练习目标
下面这篇文章讲的是Lab1练习12，即在栈回溯中显示函数名、源文件名和行号。从文章停下的地方接着往下写。

节选
##Exercise #12##

这次是Lab1的最后一个练习, 也牵涉到蛮多知识. 所以单独开一篇POST来总结.

Exercise 12. Modify your stack backtrace function to display, for each eip, the function name, source file name, and line number corresponding to that eip.

Add a backtrace command to the kernel monitor, and extend your implementation of mon_backtrace to call debuginfo_eip and print a line for each stack frame of the form:

K> backtrace
Stack backtrace:
ebp f010ff78  eip f01008ae  args 00000001 f010ff8c 00000000 f0110580 00000000
     kern/monitor.c:143: monitor+106
ebp f010ffd8  eip f0100193  args 00000000 00001aac 00000660 00000000 00000000
     kern/init.c:49: i386_init+59
ebp f010fff8  eip f010003d  args 00000000 00000000 0000ffff 10cf9a00 0000ffff
     kern/entry.S:70: <unknown>+0
K>

Each line gives the file name and line within that file of the stack frame’s eip, followed by the name of the function and the offset of the eip from the first instruction of the function (e.g., monitor+106 means the return eip is 106 bytes past the beginning of monitor).

Be sure to print the file and function names on a separate line, to avoid confusing the grading script.

已知信息
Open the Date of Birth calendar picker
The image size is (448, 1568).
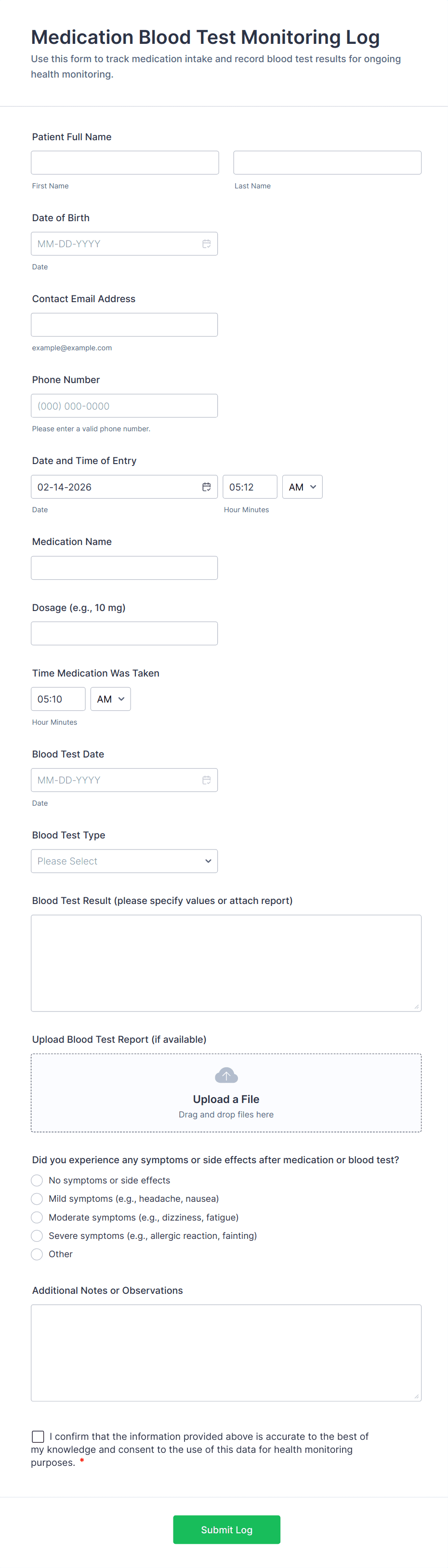pos(206,244)
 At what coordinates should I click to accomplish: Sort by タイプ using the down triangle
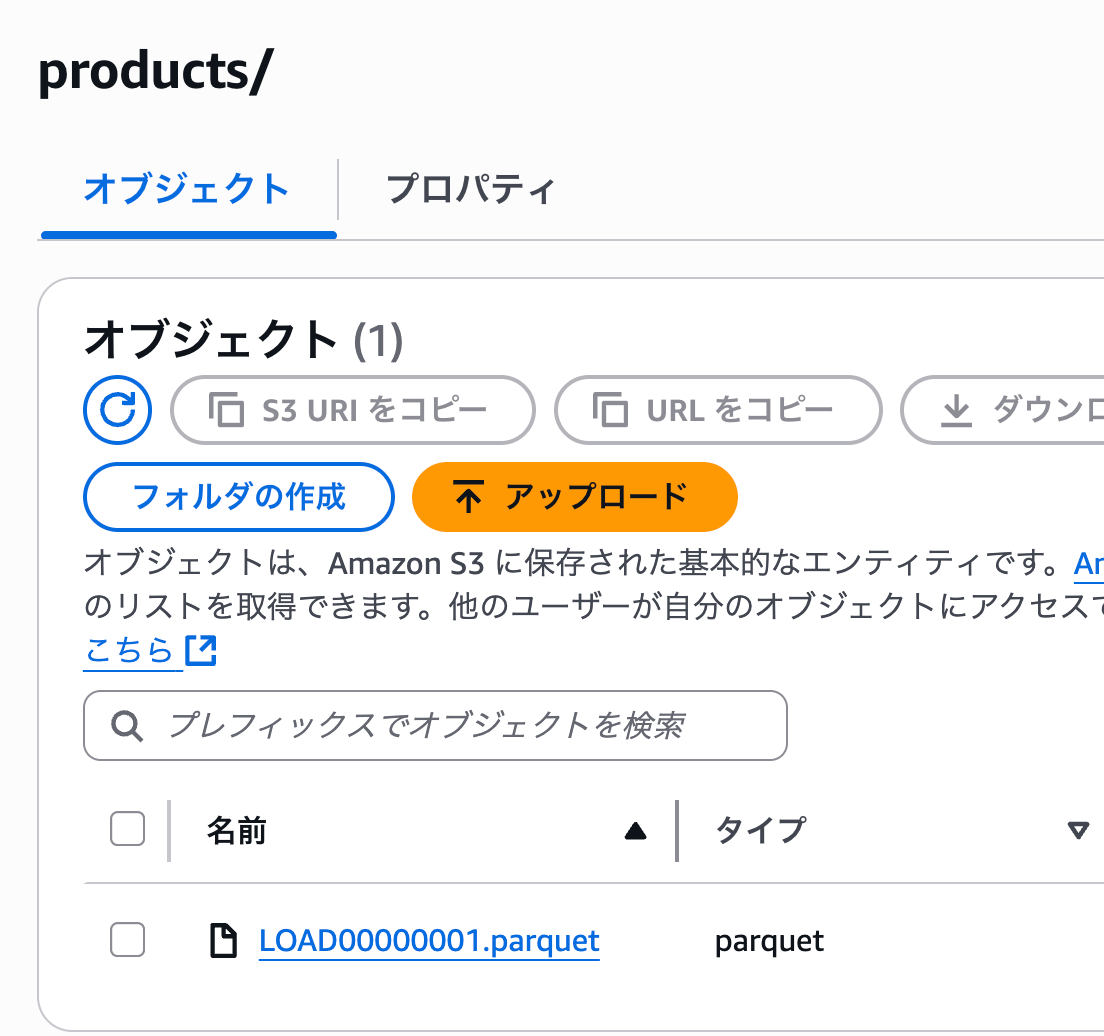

练习结果
You may find that some functions are missing from the backtrace. For example, you will probably see a call to monitor() but not to runcmd(). This is because the compiler in-lines some function calls. Other optimizations may cause you to see unexpected line numbers. If you get rid of the -O2 from GNUMakefile, the backtraces may make more sense (but your kernel will run more slowly).

本次练习的描述如上, 主要需要我们做这么一件事情. 编写一个 backtrace 函数(命令). 让我们能够在命令行通过 backtrace 命令来显示出当前栈帧的情况. 这对于调试是很有帮助的. 该 traceback 主要会输出执行到指令调用的文件, 行号, 函数名等信息, 很像 gdb 里的 where 指令.

我们首先, 最好把 GNUMakefile 文件里的编译优化选项设置为 -O0 来禁止优化, 为了防止我们一些函数名, 大部分是 __inline__ 的被优化掉.

其次, 阅读文件 kern/kdebug.c. 里边主要是有这么两个函数

    
static void stab_binsearch(const struct Stab *stabs, int *region_left, int *region_right,
        int type, uintptr_t addr);

// debuginfo_eip(addr, info)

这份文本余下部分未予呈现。